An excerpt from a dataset
"""
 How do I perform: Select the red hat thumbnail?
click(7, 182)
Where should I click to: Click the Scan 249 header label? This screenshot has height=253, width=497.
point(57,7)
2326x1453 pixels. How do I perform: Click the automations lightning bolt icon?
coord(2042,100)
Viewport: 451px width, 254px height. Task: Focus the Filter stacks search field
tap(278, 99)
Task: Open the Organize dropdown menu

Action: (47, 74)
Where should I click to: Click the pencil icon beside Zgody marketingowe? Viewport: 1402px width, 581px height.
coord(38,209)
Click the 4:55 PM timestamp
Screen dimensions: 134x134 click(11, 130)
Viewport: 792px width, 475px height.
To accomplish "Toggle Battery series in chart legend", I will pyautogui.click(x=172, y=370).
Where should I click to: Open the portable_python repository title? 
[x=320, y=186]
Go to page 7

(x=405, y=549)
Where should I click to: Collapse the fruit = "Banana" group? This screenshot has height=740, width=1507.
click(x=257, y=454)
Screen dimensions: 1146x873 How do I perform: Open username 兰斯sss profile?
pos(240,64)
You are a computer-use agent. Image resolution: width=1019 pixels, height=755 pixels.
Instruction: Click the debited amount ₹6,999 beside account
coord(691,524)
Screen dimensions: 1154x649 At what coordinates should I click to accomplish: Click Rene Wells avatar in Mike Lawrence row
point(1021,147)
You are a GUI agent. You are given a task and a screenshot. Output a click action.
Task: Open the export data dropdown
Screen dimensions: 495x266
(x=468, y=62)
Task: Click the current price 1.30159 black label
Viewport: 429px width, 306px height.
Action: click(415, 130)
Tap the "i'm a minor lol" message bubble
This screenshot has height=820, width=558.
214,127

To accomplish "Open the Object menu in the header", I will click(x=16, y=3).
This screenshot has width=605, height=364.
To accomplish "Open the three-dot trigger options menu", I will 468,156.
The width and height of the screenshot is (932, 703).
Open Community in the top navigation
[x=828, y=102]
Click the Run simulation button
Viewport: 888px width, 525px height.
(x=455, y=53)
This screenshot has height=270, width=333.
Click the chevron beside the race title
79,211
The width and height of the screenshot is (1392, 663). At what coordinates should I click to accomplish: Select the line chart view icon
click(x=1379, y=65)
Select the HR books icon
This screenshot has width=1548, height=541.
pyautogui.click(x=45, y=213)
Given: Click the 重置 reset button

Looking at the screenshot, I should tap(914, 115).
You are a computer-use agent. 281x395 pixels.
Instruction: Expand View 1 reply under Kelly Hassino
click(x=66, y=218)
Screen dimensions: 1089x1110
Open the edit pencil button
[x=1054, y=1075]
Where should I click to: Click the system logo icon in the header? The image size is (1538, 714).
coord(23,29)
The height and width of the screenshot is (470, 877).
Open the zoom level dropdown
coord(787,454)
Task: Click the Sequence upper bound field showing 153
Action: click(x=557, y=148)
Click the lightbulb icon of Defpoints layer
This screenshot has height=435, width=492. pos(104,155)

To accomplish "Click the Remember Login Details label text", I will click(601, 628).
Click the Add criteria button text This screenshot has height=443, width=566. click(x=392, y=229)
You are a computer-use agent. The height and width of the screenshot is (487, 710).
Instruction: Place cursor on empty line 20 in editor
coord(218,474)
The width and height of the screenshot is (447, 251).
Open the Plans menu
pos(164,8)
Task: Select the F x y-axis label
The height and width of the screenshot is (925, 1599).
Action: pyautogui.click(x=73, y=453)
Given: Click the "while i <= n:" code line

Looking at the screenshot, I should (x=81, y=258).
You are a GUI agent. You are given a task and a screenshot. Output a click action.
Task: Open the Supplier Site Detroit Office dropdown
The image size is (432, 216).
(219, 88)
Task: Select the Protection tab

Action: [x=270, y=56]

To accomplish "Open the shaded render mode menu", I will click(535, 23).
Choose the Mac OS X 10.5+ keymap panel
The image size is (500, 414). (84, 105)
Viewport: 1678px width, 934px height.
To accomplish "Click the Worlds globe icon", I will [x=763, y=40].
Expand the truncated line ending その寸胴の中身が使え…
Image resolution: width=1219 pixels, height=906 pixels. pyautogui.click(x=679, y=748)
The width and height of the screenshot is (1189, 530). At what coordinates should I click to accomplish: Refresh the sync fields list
"""
- [Task to carry out]
Set down every line of the listing above again, word for word and with nothing changed.

- [Answer below]
 How do I perform: Select the red hat thumbnail?
click(7, 182)
Where should I click to: Click the Scan 249 header label? This screenshot has height=253, width=497.
point(57,7)
2326x1453 pixels. How do I perform: Click the automations lightning bolt icon?
coord(2042,100)
Viewport: 451px width, 254px height. Task: Focus the Filter stacks search field
tap(278, 99)
Task: Open the Organize dropdown menu

Action: (47, 74)
Where should I click to: Click the pencil icon beside Zgody marketingowe? Viewport: 1402px width, 581px height.
coord(38,209)
Click the 4:55 PM timestamp
Screen dimensions: 134x134 click(11, 130)
Viewport: 792px width, 475px height.
To accomplish "Toggle Battery series in chart legend", I will pyautogui.click(x=172, y=370).
Where should I click to: Open the portable_python repository title? 
[x=320, y=186]
Go to page 7

(x=405, y=549)
Where should I click to: Collapse the fruit = "Banana" group? This screenshot has height=740, width=1507.
click(x=257, y=454)
Screen dimensions: 1146x873 How do I perform: Open username 兰斯sss profile?
pos(240,64)
You are a computer-use agent. Image resolution: width=1019 pixels, height=755 pixels.
Instruction: Click the debited amount ₹6,999 beside account
coord(691,524)
Screen dimensions: 1154x649 At what coordinates should I click to accomplish: Click Rene Wells avatar in Mike Lawrence row
point(1021,147)
You are a GUI agent. You are given a task and a screenshot. Output a click action.
Task: Open the export data dropdown
Screen dimensions: 495x266
(x=468, y=62)
Task: Click the current price 1.30159 black label
Viewport: 429px width, 306px height.
Action: click(415, 130)
Tap the "i'm a minor lol" message bubble
This screenshot has height=820, width=558.
214,127

To accomplish "Open the Object menu in the header", I will click(x=16, y=3).
This screenshot has width=605, height=364.
To accomplish "Open the three-dot trigger options menu", I will 468,156.
The width and height of the screenshot is (932, 703).
Open Community in the top navigation
[x=828, y=102]
Click the Run simulation button
Viewport: 888px width, 525px height.
(x=455, y=53)
This screenshot has height=270, width=333.
Click the chevron beside the race title
79,211
The width and height of the screenshot is (1392, 663). At what coordinates should I click to accomplish: Select the line chart view icon
click(x=1379, y=65)
Select the HR books icon
This screenshot has width=1548, height=541.
pyautogui.click(x=45, y=213)
Given: Click the 重置 reset button

Looking at the screenshot, I should tap(914, 115).
You are a computer-use agent. 281x395 pixels.
Instruction: Expand View 1 reply under Kelly Hassino
click(x=66, y=218)
Screen dimensions: 1089x1110
Open the edit pencil button
[x=1054, y=1075]
Where should I click to: Click the system logo icon in the header? The image size is (1538, 714).
coord(23,29)
The height and width of the screenshot is (470, 877).
Open the zoom level dropdown
coord(787,454)
Task: Click the Sequence upper bound field showing 153
Action: click(x=557, y=148)
Click the lightbulb icon of Defpoints layer
This screenshot has height=435, width=492. pos(104,155)

To accomplish "Click the Remember Login Details label text", I will click(601, 628).
Click the Add criteria button text This screenshot has height=443, width=566. click(x=392, y=229)
You are a computer-use agent. The height and width of the screenshot is (487, 710).
Instruction: Place cursor on empty line 20 in editor
coord(218,474)
The width and height of the screenshot is (447, 251).
Open the Plans menu
pos(164,8)
Task: Select the F x y-axis label
The height and width of the screenshot is (925, 1599).
Action: pyautogui.click(x=73, y=453)
Given: Click the "while i <= n:" code line

Looking at the screenshot, I should (x=81, y=258).
You are a GUI agent. You are given a task and a screenshot. Output a click action.
Task: Open the Supplier Site Detroit Office dropdown
The image size is (432, 216).
(219, 88)
Task: Select the Protection tab

Action: [x=270, y=56]

To accomplish "Open the shaded render mode menu", I will click(535, 23).
Choose the Mac OS X 10.5+ keymap panel
The image size is (500, 414). (84, 105)
Viewport: 1678px width, 934px height.
To accomplish "Click the Worlds globe icon", I will [x=763, y=40].
Expand the truncated line ending その寸胴の中身が使え…
Image resolution: width=1219 pixels, height=906 pixels. pyautogui.click(x=679, y=748)
The width and height of the screenshot is (1189, 530). At what coordinates should I click to accomplish: Refresh the sync fields list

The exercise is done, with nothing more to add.